Il faut réussir à piquer l’intérêt des gens. Je suis d’une génération où l’on passait des nuits au Grand Rex à regarder La Nuit des Publivores. On n’attendait même pas qu’elles passent à la télé, on allait dans une grande salle pour en voir toute la nuit. Je trouve cela triste que les gens rejettent la pub.

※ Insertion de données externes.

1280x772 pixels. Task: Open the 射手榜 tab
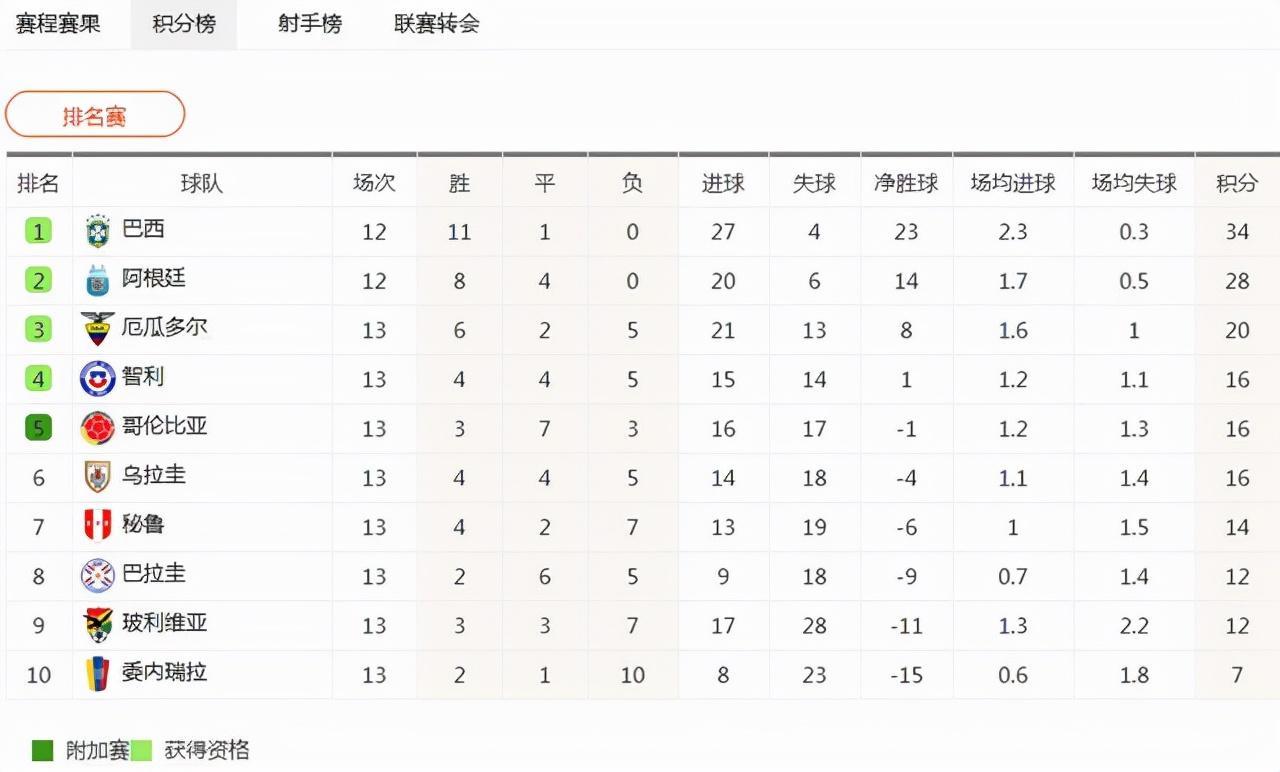tap(310, 24)
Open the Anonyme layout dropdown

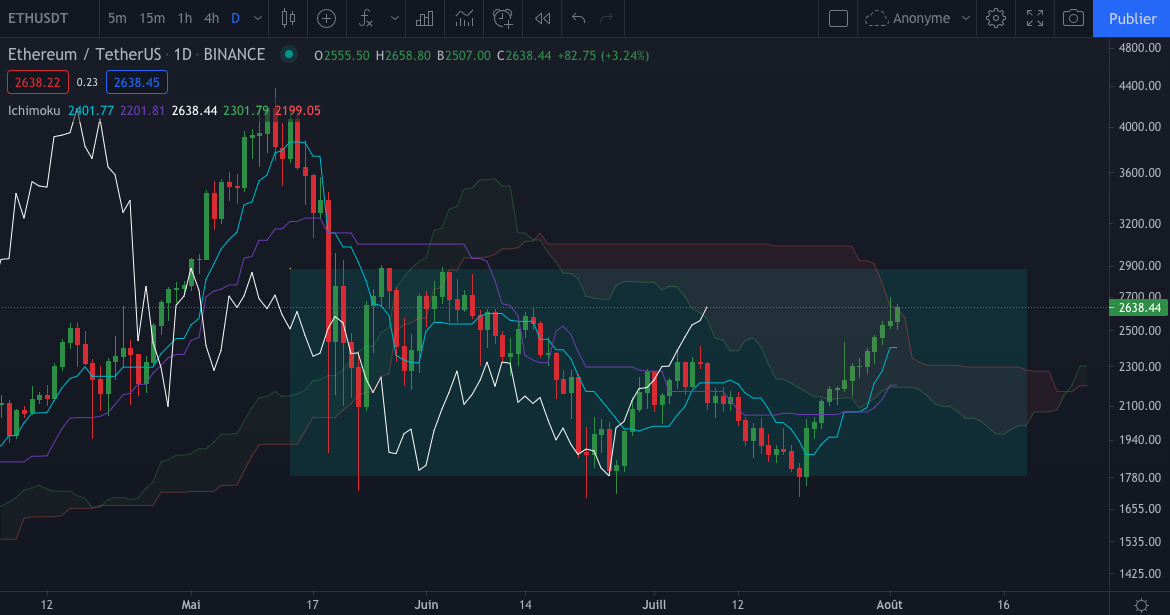tap(918, 18)
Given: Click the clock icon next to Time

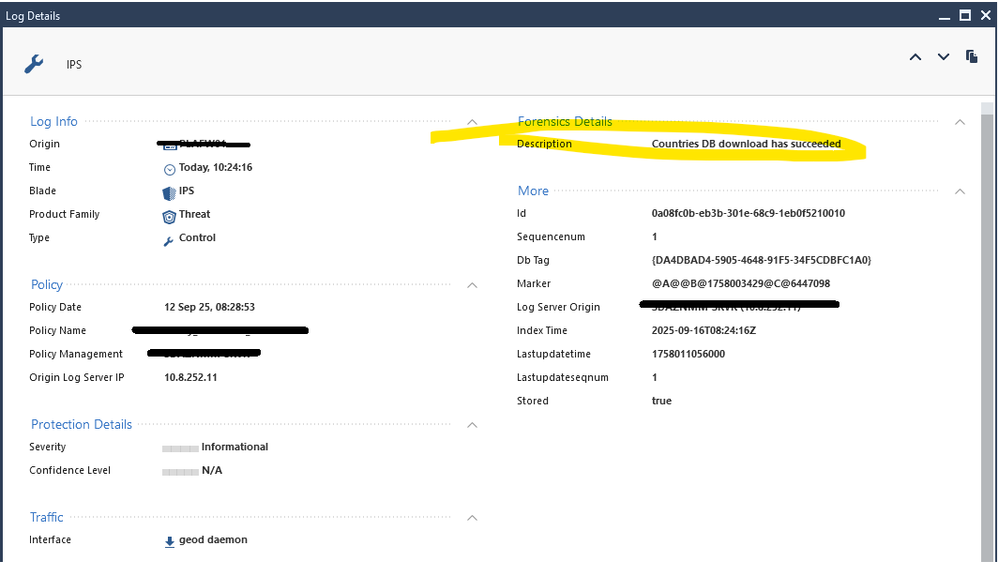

Il y a un mouvement, en ce moment, que je trouve très intéressant, autour du storytelling, autour de la création. Des marques qu’on n’attendait pas forcément sur ce créneau se mettent à écrire de belles histoires, je pense notamment à Intermarché, je pense globalement à la distribution — ce n’était pas évident, parce qu’ils étaient plutôt habitués à faire des messages « produit », et désormais, ils arrivent à créer de belles histoires, même dans la distribution spécialisée — Leroy-Merlin par exemple. Nous assistons à un retour à de belles créations, de belles histoires, qui va plutôt dans le bon sens. Et, à côté de cela, il y a aussi tout le Brand Content, dont l’essence même est de s’inscrire dans les centres d’intérêt des gens. Donc il y a un travail à faire en termes de création et de formats publicitaires, pour éviter notamment une forme d’agressivité et des pubs intrusives sur Internet.